§ **What needs to be done**
Since pictures are not part of the copy, please output only the lines from the one with "You are a computer-use" through the end of the data below, exactly as written.

### Material provided ###

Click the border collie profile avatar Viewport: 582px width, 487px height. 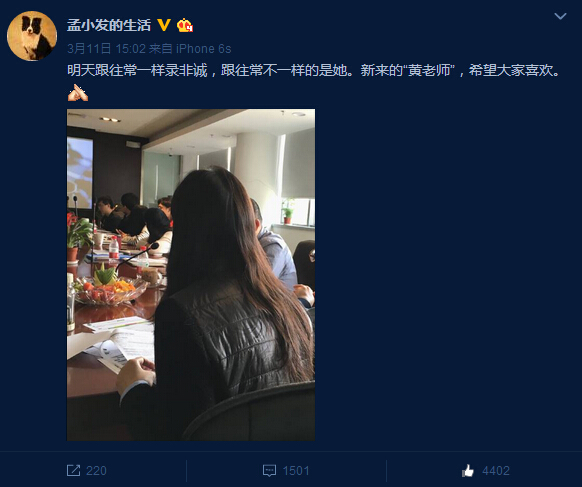[x=32, y=36]
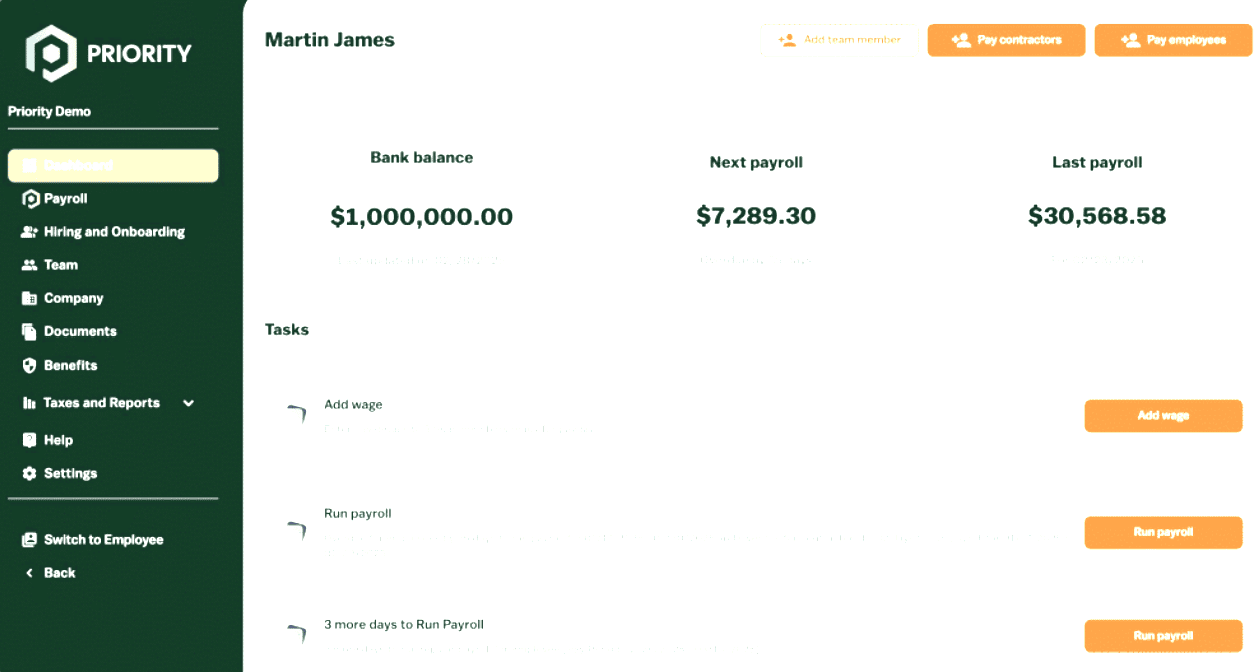This screenshot has height=672, width=1254.
Task: Click the Benefits shield icon
Action: click(x=30, y=365)
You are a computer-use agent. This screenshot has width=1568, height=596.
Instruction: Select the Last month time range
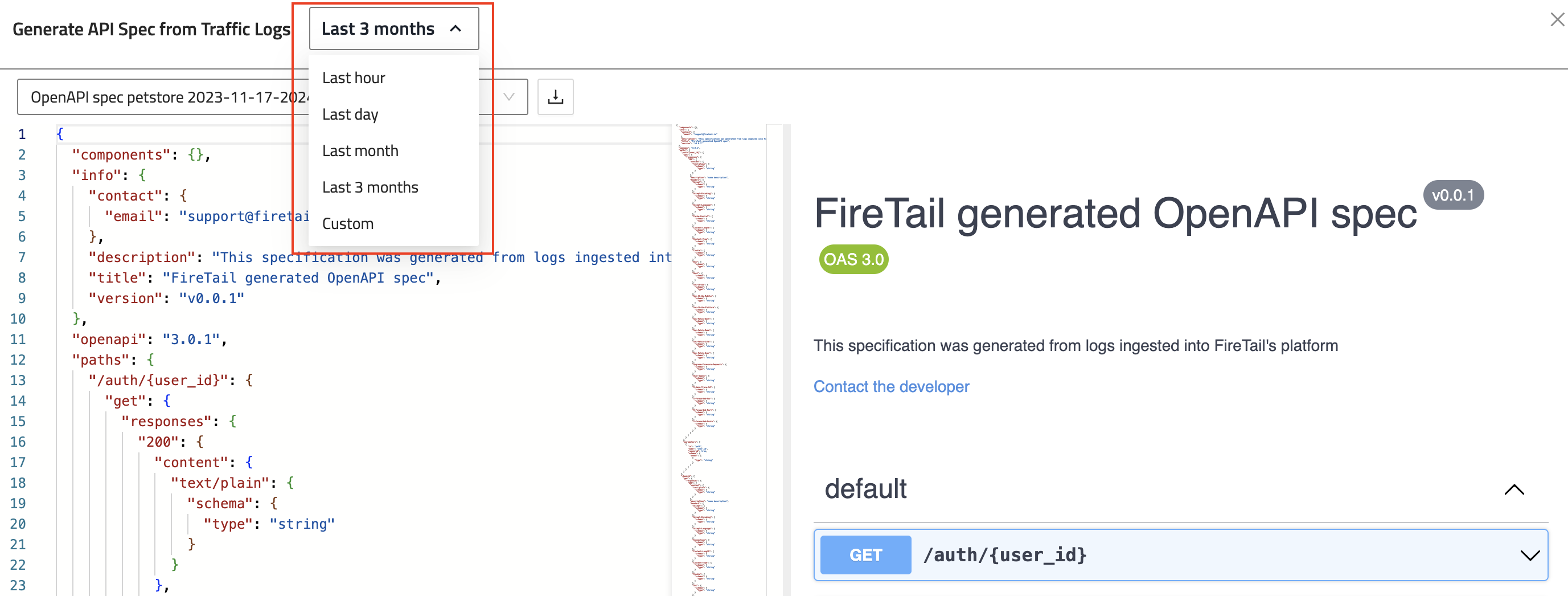click(x=360, y=151)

###

§ **Result of this task**
You are a computer-use agent. This screenshot has width=1568, height=596.
Instruction: Select the Last month time range
click(x=360, y=151)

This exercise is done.